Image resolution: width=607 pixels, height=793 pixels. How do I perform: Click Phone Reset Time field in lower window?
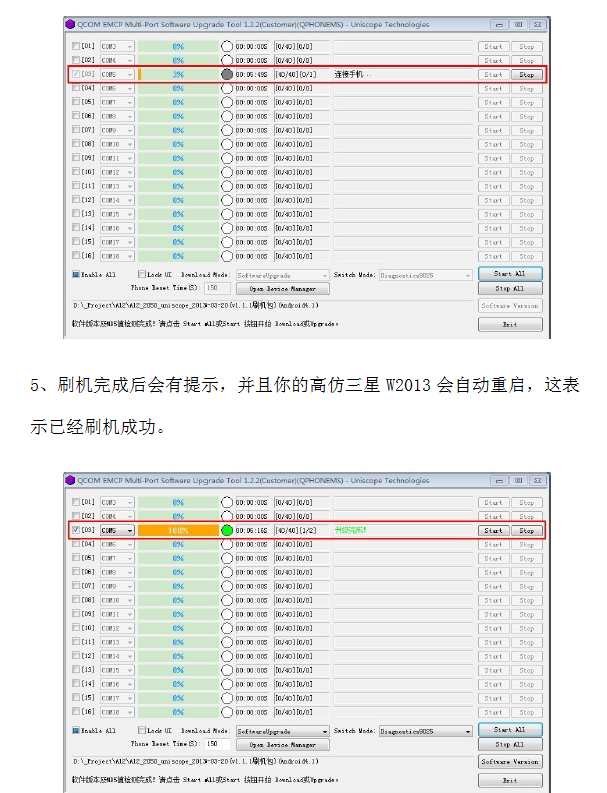pyautogui.click(x=212, y=745)
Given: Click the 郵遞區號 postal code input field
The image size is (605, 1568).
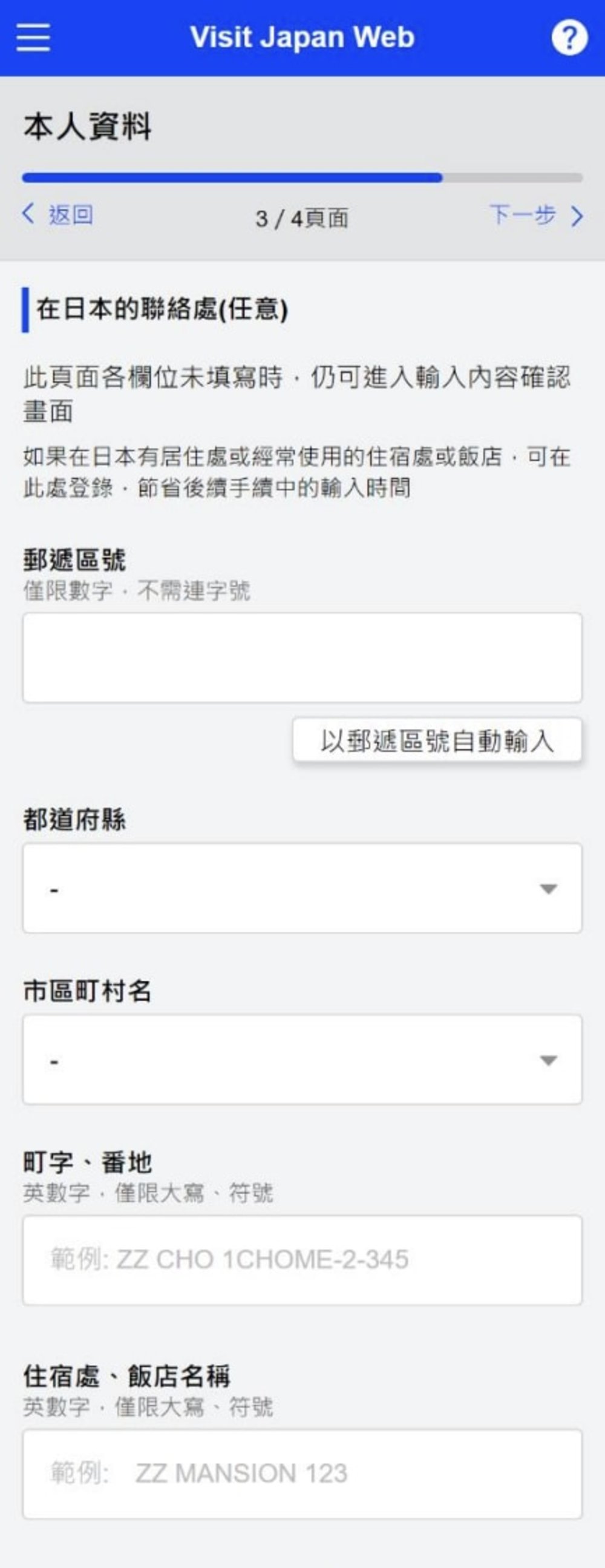Looking at the screenshot, I should pyautogui.click(x=302, y=657).
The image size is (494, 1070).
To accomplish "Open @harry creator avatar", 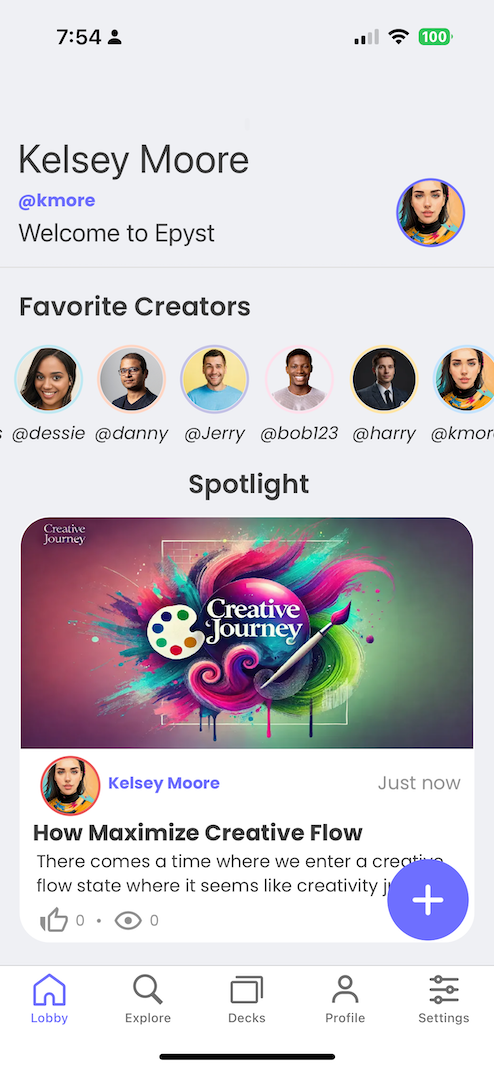I will click(383, 379).
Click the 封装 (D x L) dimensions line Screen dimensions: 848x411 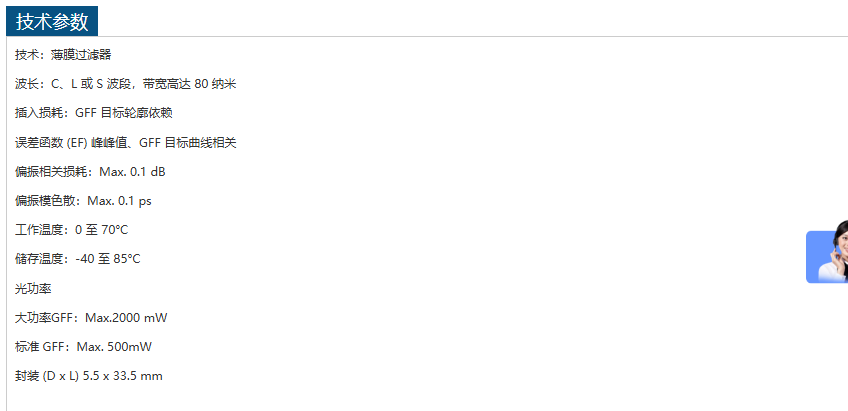(88, 376)
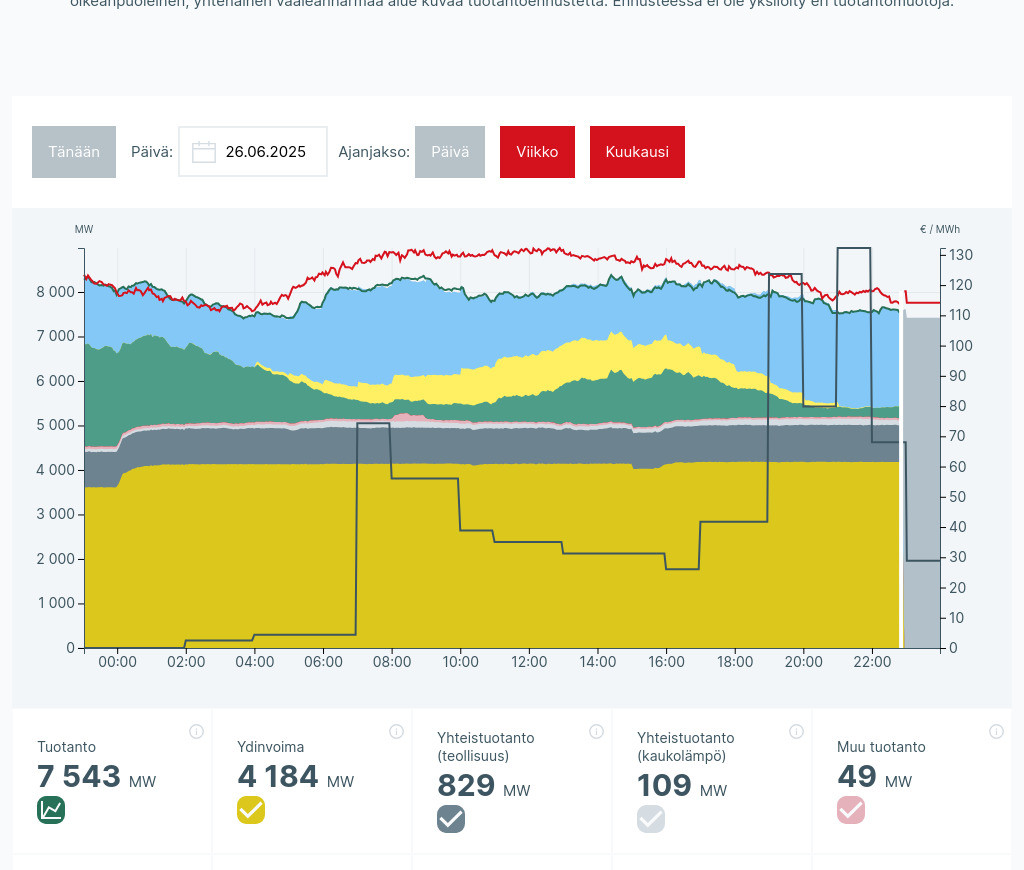Image resolution: width=1024 pixels, height=870 pixels.
Task: Switch to Kuukausi time period
Action: [x=637, y=152]
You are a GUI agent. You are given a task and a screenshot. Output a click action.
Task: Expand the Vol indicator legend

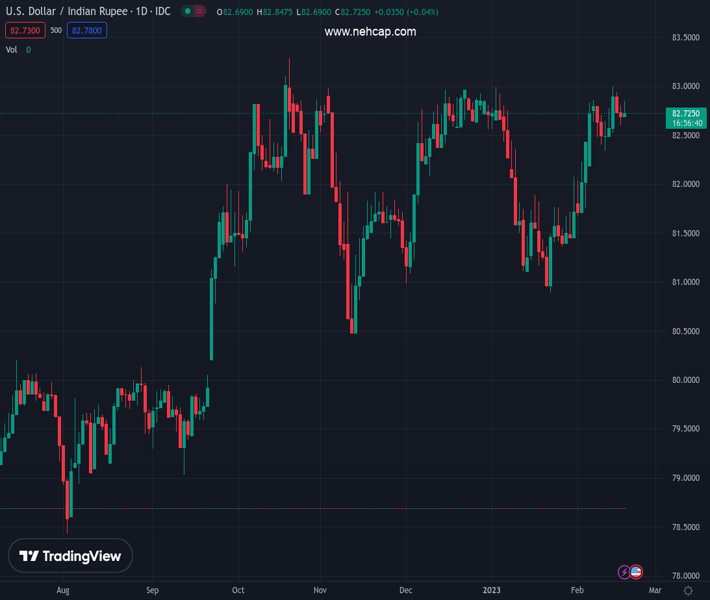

++++++++++

Please set down exactly the lines from the first line of the data above through the line with "The image size is (494, 1070).", both included, leaving out the pictures.

- **FINISHED EXERCISE**
Image resolution: width=607 pixels, height=793 pixels. How do I perform: Click Phone Reset Time field in lower window?
pyautogui.click(x=212, y=745)
Given: Click the 郵遞區號 postal code input field
The image size is (605, 1568).
Looking at the screenshot, I should pyautogui.click(x=302, y=657).
The image size is (494, 1070).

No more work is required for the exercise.